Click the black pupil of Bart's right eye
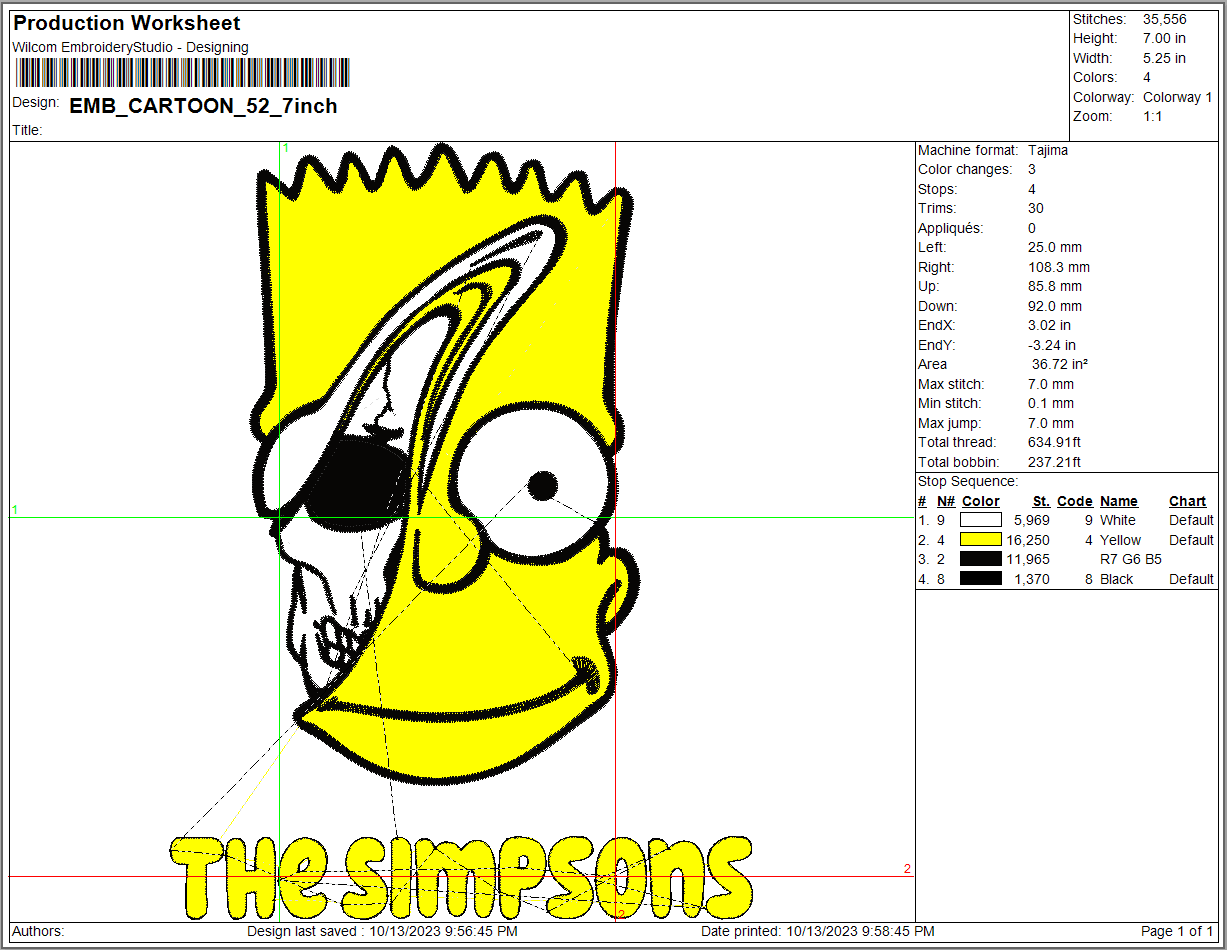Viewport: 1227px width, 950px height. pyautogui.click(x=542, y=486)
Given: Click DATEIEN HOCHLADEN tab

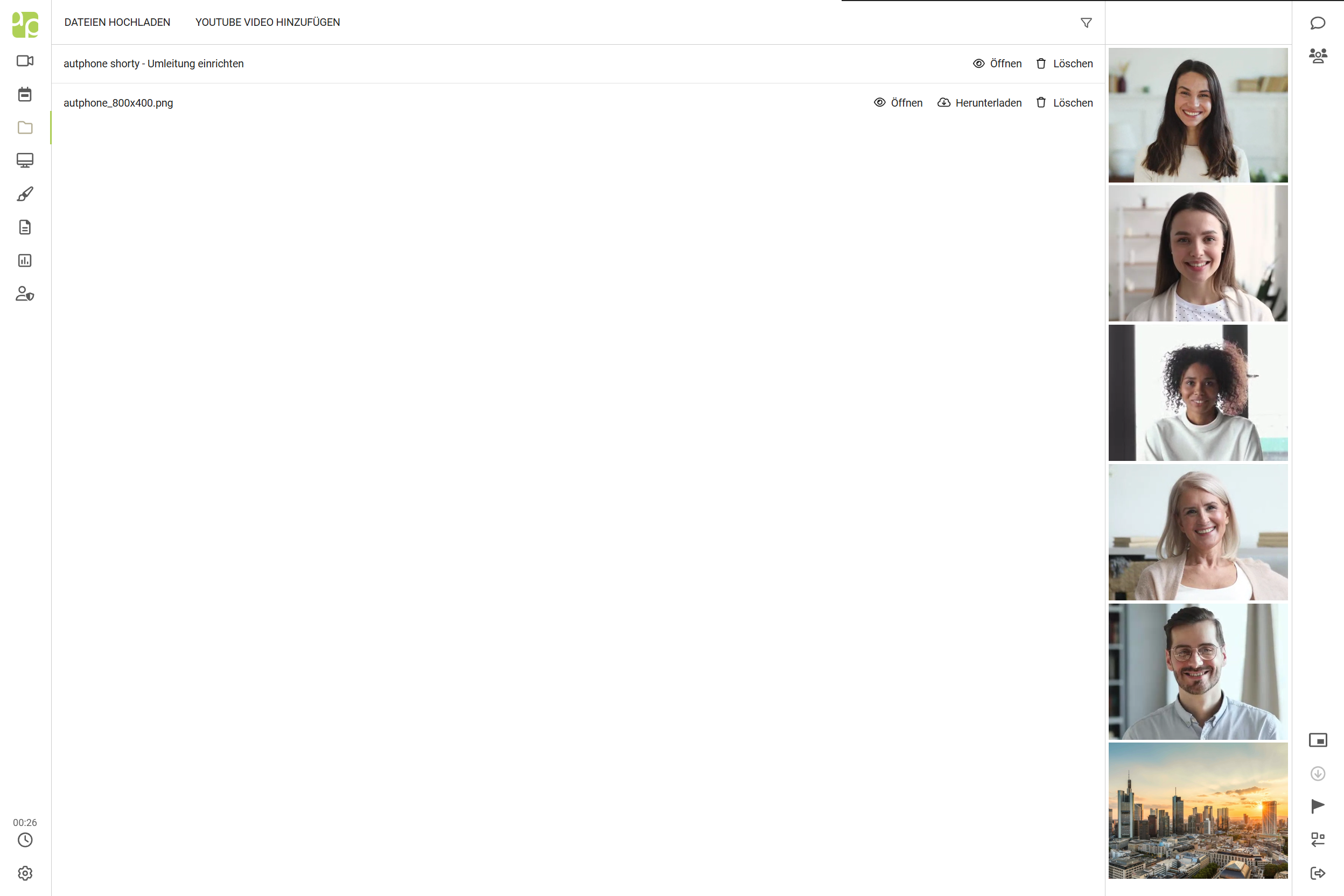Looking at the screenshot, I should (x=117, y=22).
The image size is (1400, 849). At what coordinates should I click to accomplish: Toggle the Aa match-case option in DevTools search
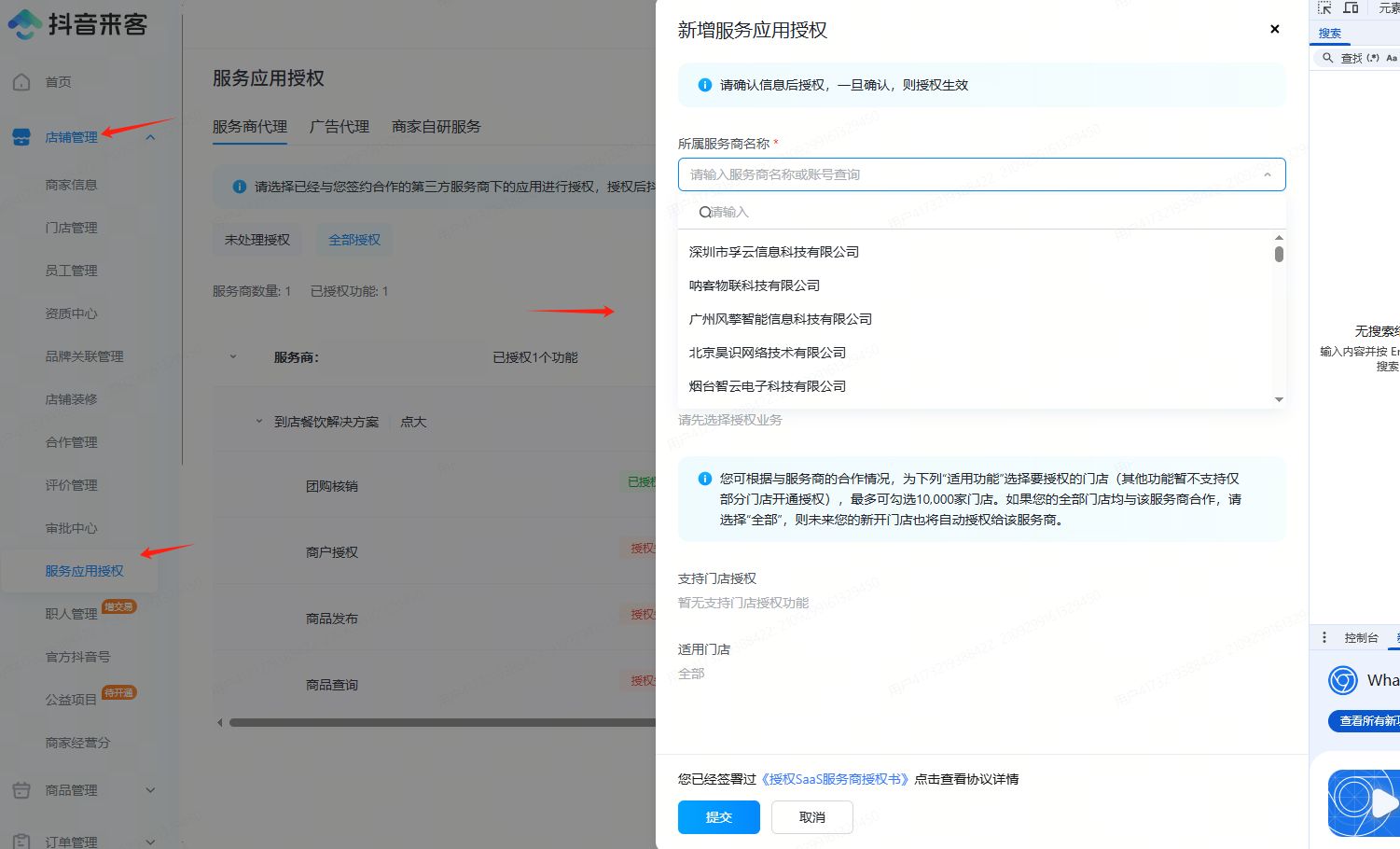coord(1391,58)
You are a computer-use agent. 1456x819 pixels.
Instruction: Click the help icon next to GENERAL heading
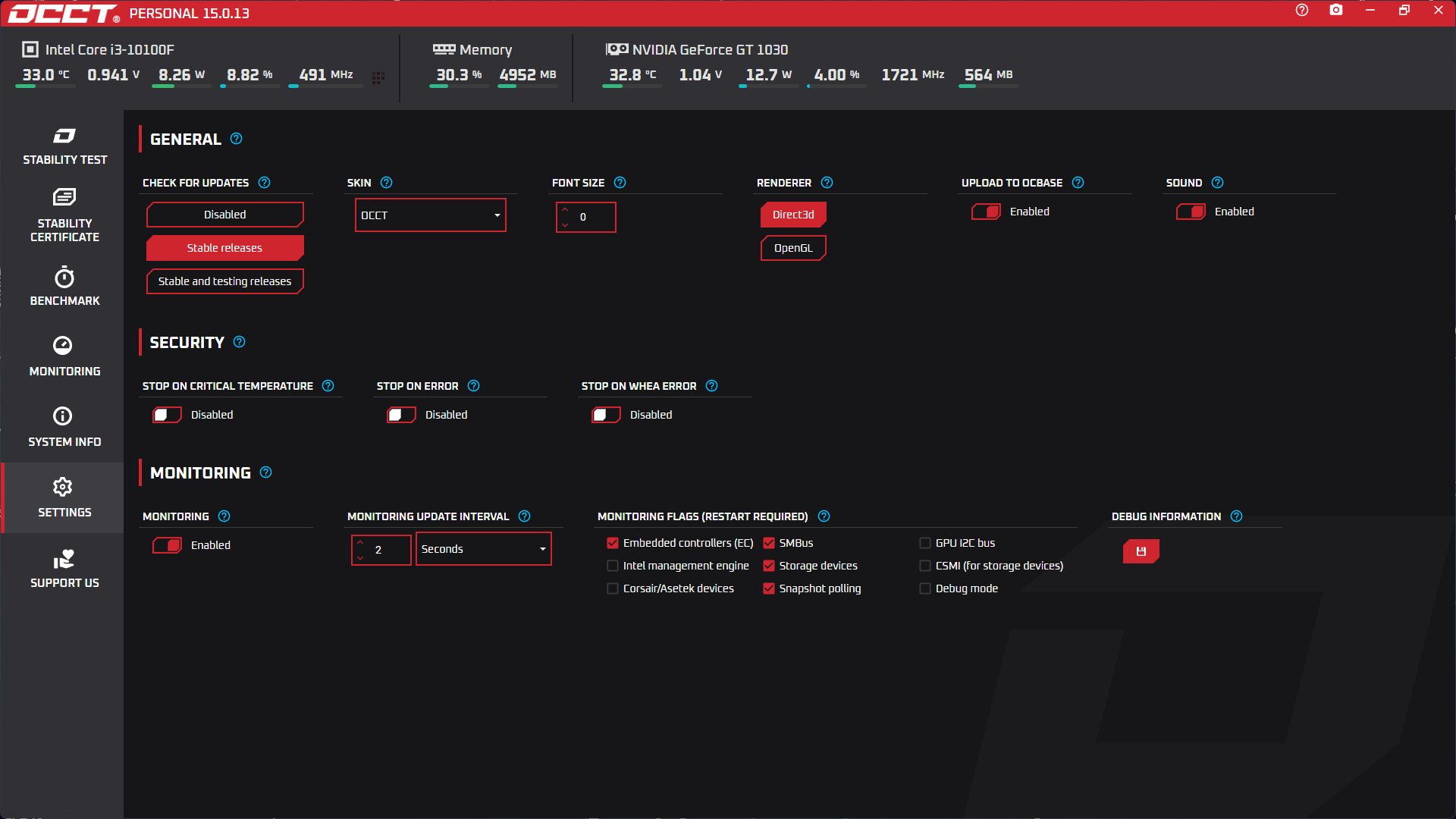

AIM OF THE EXERCISE:
Please rewrite the records above, replacing "help icon" with "info icon" and leaving everything else unchanged. Leave the pictures out.

FULL SOLUTION:
Click the black pupil of Bart's right eye
Viewport: 1227px width, 950px height. pyautogui.click(x=542, y=486)
Given: Click DATEIEN HOCHLADEN tab

Looking at the screenshot, I should (x=117, y=22).
The image size is (1400, 849). At what coordinates should I click to accomplish: Toggle the Aa match-case option in DevTools search
coord(1391,58)
You are a computer-use agent. 1456x819 pixels.
Instruction: Click the info icon next to GENERAL heading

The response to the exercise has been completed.